For doing what you need a mill would be my clear choice. If you were a seasoned machinist you could look at both ways and make it work out but a mill would be much more intuitive and you would start making parts first day easily. Set up, drill a hole, chamfer the hole, move the table so far, do the next exactly straight, etc..
For ease of use and time it would be much faster to set up your brass base on a mill, move it around and get all your holes done. For that in a lathe there is much more work and time involved, maybe set up in a 4 jaw and adjusting that every hole or with the vertically held milling attachment on your cross slide.
Also seems like you would need quite a large size lathe to swing the parts.
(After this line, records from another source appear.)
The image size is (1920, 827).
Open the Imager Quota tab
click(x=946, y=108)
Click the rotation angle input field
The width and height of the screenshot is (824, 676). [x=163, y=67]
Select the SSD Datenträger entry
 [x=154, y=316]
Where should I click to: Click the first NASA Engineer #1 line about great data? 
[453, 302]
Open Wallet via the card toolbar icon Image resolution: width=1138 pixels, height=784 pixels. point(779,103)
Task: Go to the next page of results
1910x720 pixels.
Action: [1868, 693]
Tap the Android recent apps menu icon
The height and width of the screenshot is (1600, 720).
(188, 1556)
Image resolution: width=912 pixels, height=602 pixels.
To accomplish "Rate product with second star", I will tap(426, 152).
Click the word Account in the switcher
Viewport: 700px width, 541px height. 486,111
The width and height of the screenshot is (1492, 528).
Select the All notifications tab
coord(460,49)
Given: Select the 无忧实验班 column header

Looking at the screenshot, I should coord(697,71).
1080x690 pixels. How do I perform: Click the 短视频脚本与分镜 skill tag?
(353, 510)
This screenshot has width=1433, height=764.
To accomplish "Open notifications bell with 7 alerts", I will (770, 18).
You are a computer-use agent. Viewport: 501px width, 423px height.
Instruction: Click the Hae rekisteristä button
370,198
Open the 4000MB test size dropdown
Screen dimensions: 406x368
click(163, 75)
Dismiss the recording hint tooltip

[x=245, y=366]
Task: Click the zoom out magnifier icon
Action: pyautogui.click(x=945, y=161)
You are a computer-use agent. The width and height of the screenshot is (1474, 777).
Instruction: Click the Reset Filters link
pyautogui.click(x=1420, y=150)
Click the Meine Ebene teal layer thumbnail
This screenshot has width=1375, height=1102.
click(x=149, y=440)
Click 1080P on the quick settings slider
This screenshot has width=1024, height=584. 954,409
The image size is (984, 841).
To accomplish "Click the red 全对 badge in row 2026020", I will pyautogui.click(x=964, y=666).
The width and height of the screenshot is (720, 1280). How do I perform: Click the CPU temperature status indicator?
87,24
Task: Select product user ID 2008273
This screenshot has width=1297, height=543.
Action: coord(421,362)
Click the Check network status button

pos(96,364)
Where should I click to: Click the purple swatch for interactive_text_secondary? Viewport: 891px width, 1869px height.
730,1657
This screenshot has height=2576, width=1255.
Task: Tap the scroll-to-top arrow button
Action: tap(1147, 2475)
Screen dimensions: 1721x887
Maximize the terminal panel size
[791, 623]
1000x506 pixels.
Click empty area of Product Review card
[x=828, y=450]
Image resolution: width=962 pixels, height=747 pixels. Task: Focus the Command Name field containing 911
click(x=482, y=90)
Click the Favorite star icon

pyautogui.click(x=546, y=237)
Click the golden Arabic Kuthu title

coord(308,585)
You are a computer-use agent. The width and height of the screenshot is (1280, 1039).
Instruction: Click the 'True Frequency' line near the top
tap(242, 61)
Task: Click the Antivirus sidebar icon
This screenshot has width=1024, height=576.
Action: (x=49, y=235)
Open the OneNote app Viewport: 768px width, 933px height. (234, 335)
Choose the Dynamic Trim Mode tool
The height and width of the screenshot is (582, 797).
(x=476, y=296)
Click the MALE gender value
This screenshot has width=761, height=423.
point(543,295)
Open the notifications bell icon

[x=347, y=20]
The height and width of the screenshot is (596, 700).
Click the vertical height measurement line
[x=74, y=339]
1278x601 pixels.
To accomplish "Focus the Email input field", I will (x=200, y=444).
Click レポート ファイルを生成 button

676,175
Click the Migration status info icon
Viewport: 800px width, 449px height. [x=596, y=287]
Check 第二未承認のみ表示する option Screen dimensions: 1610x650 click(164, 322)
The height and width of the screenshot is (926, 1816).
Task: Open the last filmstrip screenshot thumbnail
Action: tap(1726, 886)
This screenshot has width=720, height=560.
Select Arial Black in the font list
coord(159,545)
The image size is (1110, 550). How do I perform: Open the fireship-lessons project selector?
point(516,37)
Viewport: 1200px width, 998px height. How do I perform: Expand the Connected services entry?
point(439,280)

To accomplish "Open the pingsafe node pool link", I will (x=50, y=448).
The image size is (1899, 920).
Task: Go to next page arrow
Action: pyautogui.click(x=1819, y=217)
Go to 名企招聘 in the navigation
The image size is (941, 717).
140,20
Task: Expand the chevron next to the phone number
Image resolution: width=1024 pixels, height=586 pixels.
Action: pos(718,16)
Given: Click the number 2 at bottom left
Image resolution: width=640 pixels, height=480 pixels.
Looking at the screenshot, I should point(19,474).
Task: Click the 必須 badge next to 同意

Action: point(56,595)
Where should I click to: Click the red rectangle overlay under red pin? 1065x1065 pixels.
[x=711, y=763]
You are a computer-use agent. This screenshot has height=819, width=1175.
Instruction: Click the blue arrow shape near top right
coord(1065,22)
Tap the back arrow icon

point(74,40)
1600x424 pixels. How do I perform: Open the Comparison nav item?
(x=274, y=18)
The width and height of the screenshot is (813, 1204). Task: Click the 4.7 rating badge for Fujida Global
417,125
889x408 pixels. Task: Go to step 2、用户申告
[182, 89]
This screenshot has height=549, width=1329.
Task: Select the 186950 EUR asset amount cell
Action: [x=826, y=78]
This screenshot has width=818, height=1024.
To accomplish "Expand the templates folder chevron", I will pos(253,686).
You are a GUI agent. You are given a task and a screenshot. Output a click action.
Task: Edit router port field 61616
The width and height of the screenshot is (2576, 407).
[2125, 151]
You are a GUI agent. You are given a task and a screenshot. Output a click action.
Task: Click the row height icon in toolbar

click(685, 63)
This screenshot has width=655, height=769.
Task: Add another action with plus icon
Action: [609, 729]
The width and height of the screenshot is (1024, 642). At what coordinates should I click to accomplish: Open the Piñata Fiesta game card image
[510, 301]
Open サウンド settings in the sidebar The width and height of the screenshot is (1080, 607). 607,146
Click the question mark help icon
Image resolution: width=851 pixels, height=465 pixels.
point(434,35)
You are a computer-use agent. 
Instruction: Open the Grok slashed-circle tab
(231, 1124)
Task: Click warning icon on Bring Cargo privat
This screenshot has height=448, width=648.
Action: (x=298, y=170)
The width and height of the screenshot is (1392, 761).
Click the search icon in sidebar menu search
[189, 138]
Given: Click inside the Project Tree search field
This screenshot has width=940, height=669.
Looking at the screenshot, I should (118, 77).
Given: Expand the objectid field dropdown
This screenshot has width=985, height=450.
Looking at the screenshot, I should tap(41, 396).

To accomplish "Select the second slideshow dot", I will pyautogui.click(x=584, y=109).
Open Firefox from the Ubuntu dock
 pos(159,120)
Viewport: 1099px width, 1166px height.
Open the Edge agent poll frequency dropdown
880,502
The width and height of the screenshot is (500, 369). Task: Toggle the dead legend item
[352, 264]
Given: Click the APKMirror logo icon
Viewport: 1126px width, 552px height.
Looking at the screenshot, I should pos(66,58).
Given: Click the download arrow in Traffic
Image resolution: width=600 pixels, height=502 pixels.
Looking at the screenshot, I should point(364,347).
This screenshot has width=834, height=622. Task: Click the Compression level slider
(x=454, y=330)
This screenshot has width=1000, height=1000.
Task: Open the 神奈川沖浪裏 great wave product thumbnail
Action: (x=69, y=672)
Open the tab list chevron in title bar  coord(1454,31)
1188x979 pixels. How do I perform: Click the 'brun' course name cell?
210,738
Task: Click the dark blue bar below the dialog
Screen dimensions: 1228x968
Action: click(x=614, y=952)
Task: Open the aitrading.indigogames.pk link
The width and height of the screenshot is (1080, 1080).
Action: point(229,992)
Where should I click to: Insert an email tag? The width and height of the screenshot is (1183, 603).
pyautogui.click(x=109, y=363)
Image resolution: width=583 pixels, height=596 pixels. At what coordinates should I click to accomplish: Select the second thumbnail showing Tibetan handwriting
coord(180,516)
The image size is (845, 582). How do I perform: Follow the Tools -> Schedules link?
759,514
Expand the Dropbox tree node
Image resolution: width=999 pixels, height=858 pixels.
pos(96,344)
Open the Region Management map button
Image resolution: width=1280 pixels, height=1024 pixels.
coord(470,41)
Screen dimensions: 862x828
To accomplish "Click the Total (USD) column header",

Or a larger size lathe to fit a big enough milling attachment to make your parts. So more costly lathe than needed. Lot of guys would say why get an "Attachment" to do the proper job instead of just getting the right tool.
And you said you really don't turn anything you need right now.
And once you get a mill the lathe milling attachment which can be expensive wouldn't get much use.
Would be nice to see a contest on who could make the part better and and faster side by side doing that base both ways to help you decide. Calling Tubalcain... Youtube video demo contest...
PS: I really like the advice from the master machinist on trying to go with vintage methods with your particular project. Would be challenging to get it right and your pieces probably more valuable in the end.